Improving Food Recognition with Retrieval-Augmented and Domain-Adaptive LVLMs

Dehua Ma, Zhenbo Xu, Tianshun Xing, Lu Yuan, Jinghan Yang, Huijia Wu, Ming Lei, Zhaofeng He

Published: 01 Jan 2025, Last Modified: 20 Jul 2025ICASSP 2025EveryoneRevisionsBibTeXCC BY-SA 4.0

Abstract: Food recognition is pivotal in enhancing intelligent food recommendation systems and nutritional management, contributing to balanced diets and overall health. Although Large Vision-Language Models (LVLMs) have demonstrated impressive performances across various domains, their performance on the food recognition task still lags behind traditional vision models. To bridge this gap, this paper proposes two methods to improve the food recognition capabilities of LVLMs: Retrieval-Augmented Recognition (RAR) and Domain-Adaptive Recognition (DAR).

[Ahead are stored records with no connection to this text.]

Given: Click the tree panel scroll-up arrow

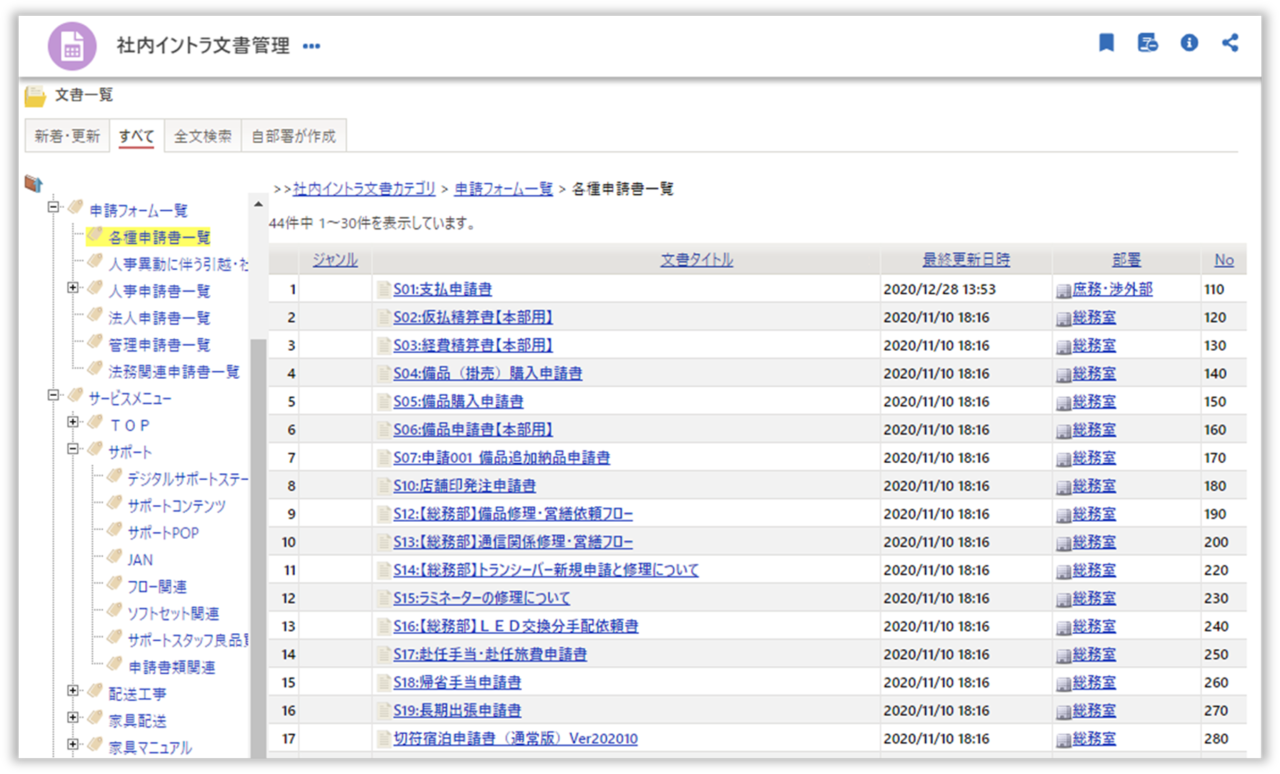Looking at the screenshot, I should click(259, 205).
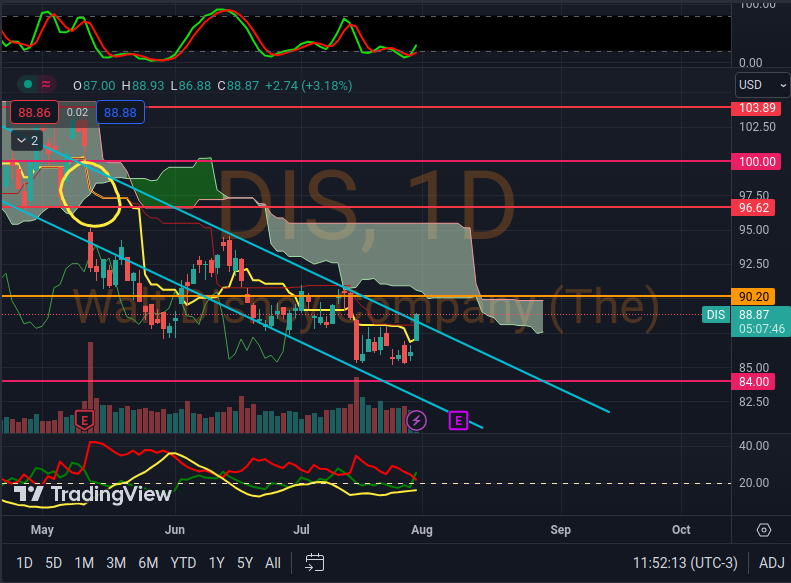
Task: Click the red earnings E marker in May
Action: pos(85,419)
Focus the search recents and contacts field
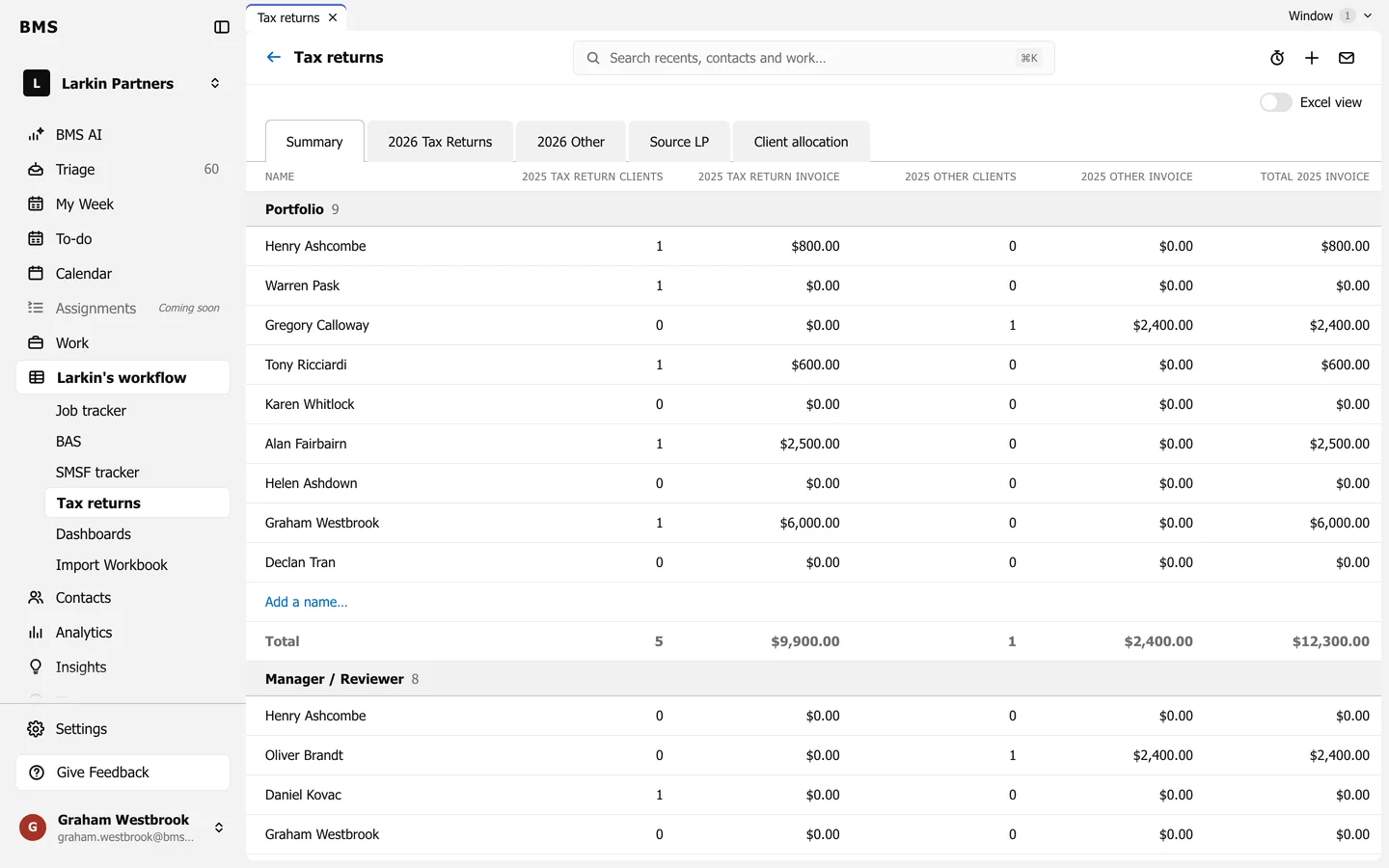This screenshot has height=868, width=1389. [813, 58]
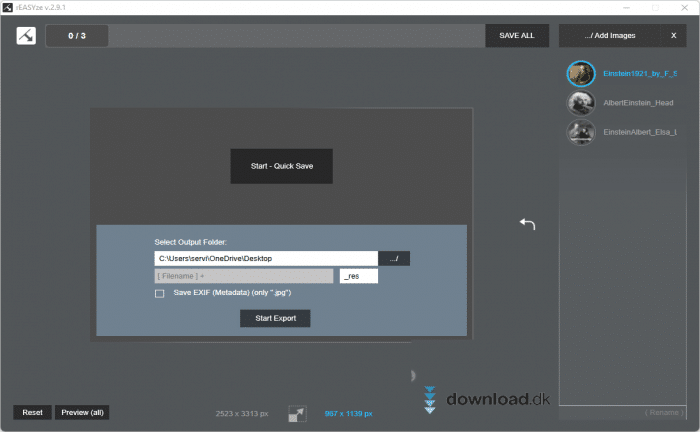Select the EinsteinAlbert_Elsa image thumbnail
Screen dimensions: 700x432
581,132
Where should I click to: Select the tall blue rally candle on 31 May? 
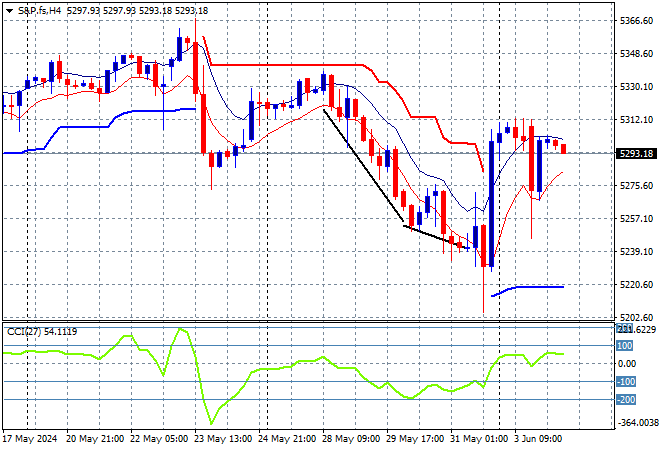tap(491, 204)
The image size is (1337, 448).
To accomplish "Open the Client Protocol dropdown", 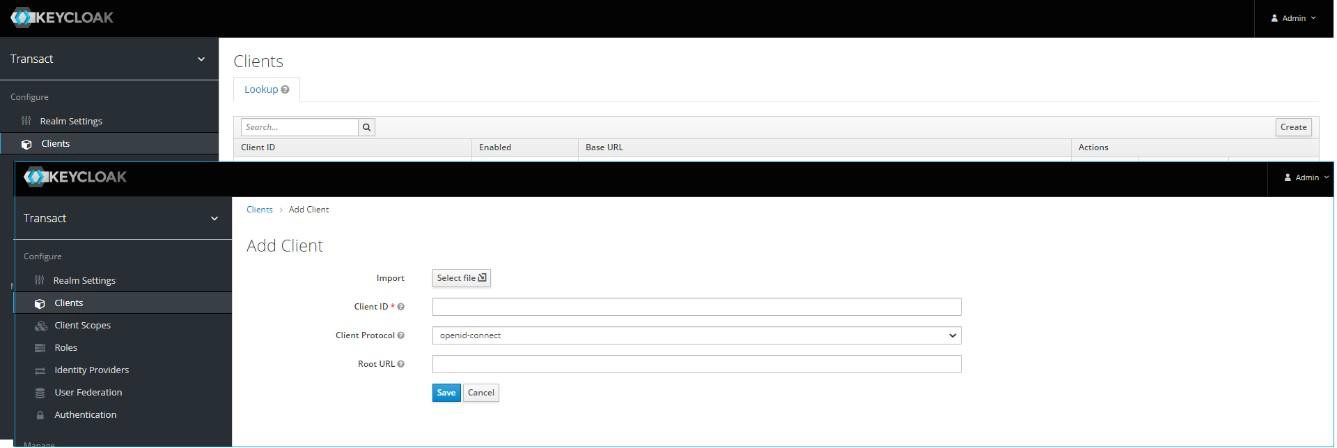I will click(696, 336).
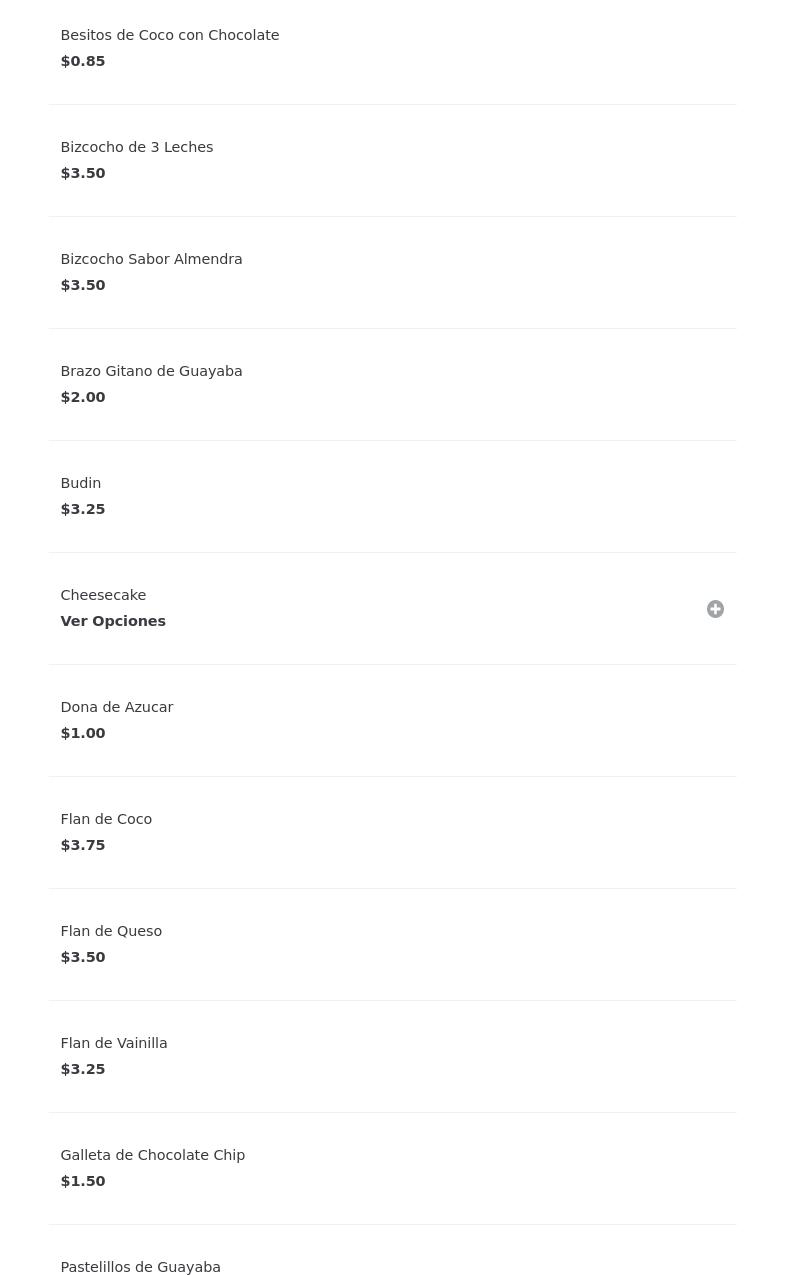Click the $3.25 price under Budin

pyautogui.click(x=83, y=509)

On the one hand, the training-free RAR utilizes a vision model to retrieve relevant image-category pairs from an image-category memory pre-built from the training set, thus incorporating the categorical information into the input of LVLMs to enhance food recognition performance. On the other hand, DAR employs a two-stage training process by first pre-training LVLMs on diverse food analysis tasks and then fine-tuning LVLMs using food recognition data. Extensive evaluations on two large-scale food recognition datasets demonstrate that both RAR and DAR improve the food recognition performance of LVLMs and, compred to RAR, DAR achieves a higher precision that outperforms traditional vision models.